• [Aufgabe]: Konvertiere die nachstehenden Datensätze in eine JSON-Liste aus Strings mit genau einem Eintrag pro Zeile. Leerzeilen werden dabei ausgelassen.

• [Gegebene Daten]:
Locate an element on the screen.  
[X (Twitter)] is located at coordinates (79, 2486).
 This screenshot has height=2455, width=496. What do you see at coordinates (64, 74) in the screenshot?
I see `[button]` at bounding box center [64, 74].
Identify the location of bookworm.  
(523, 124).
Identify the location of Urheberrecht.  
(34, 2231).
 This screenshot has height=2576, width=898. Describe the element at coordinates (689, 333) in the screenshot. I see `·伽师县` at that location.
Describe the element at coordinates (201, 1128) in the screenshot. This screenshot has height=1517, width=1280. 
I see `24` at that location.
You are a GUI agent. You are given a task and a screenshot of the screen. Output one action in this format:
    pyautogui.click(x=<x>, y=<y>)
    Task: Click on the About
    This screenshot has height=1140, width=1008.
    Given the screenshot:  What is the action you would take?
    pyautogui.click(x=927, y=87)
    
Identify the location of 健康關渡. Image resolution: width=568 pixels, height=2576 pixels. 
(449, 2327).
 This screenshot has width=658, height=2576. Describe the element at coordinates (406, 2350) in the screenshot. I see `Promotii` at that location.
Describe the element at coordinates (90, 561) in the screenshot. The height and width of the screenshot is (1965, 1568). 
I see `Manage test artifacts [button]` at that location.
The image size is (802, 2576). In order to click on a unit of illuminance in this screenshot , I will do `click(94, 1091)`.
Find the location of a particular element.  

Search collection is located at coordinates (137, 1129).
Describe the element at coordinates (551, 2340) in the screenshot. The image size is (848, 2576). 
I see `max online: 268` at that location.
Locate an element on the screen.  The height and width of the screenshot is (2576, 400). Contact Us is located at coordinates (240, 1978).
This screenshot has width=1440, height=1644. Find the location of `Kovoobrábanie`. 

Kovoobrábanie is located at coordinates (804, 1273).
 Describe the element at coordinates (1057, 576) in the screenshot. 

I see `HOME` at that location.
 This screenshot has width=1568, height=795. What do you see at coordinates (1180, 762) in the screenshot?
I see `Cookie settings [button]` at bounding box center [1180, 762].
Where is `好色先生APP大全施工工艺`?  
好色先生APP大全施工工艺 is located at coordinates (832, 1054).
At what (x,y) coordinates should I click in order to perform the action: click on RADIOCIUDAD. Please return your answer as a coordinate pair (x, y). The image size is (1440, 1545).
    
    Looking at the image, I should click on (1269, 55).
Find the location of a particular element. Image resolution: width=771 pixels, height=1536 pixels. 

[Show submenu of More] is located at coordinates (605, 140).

• [Lösung]:
[
  "Locate an element on the screen.  ",
  "[X (Twitter)] is located at coordinates (79, 2486).",
  " This screenshot has height=2455, width=496. What do you see at coordinates (64, 74) in the screenshot?",
  "I see `[button]` at bounding box center [64, 74].",
  "Identify the location of bookworm.  ",
  "(523, 124).",
  "Identify the location of Urheberrecht.  ",
  "(34, 2231).",
  " This screenshot has height=2576, width=898. Describe the element at coordinates (689, 333) in the screenshot. I see `·伽师县` at that location.",
  "Describe the element at coordinates (201, 1128) in the screenshot. This screenshot has height=1517, width=1280. ",
  "I see `24` at that location.",
  "You are a GUI agent. You are given a task and a screenshot of the screen. Output one action in this format:",
  "    pyautogui.click(x=<x>, y=<y>)",
  "    Task: Click on the About",
  "    This screenshot has height=1140, width=1008.",
  "    Given the screenshot:  What is the action you would take?",
  "    pyautogui.click(x=927, y=87)",
  "Identify the location of 健康關渡. Image resolution: width=568 pixels, height=2576 pixels. ",
  "(449, 2327).",
  " This screenshot has width=658, height=2576. Describe the element at coordinates (406, 2350) in the screenshot. I see `Promotii` at that location.",
  "Describe the element at coordinates (90, 561) in the screenshot. The height and width of the screenshot is (1965, 1568). ",
  "I see `Manage test artifacts [button]` at that location.",
  "The image size is (802, 2576). In order to click on a unit of illuminance in this screenshot , I will do `click(94, 1091)`.",
  "Find the location of a particular element.  ",
  "Search collection is located at coordinates (137, 1129).",
  "Describe the element at coordinates (551, 2340) in the screenshot. The image size is (848, 2576). ",
  "I see `max online: 268` at that location.",
  "Locate an element on the screen.  The height and width of the screenshot is (2576, 400). Contact Us is located at coordinates (240, 1978).",
  "This screenshot has width=1440, height=1644. Find the location of `Kovoobrábanie`. ",
  "Kovoobrábanie is located at coordinates (804, 1273).",
  " Describe the element at coordinates (1057, 576) in the screenshot. ",
  "I see `HOME` at that location.",
  " This screenshot has width=1568, height=795. What do you see at coordinates (1180, 762) in the screenshot?",
  "I see `Cookie settings [button]` at bounding box center [1180, 762].",
  "Where is `好色先生APP大全施工工艺`?  ",
  "好色先生APP大全施工工艺 is located at coordinates (832, 1054).",
  "At what (x,y) coordinates should I click in order to perform the action: click on RADIOCIUDAD. Please return your answer as a coordinate pair (x, y). The image size is (1440, 1545).",
  "    Looking at the image, I should click on (1269, 55).",
  "Find the location of a particular element. Image resolution: width=771 pixels, height=1536 pixels. ",
  "[Show submenu of More] is located at coordinates (605, 140)."
]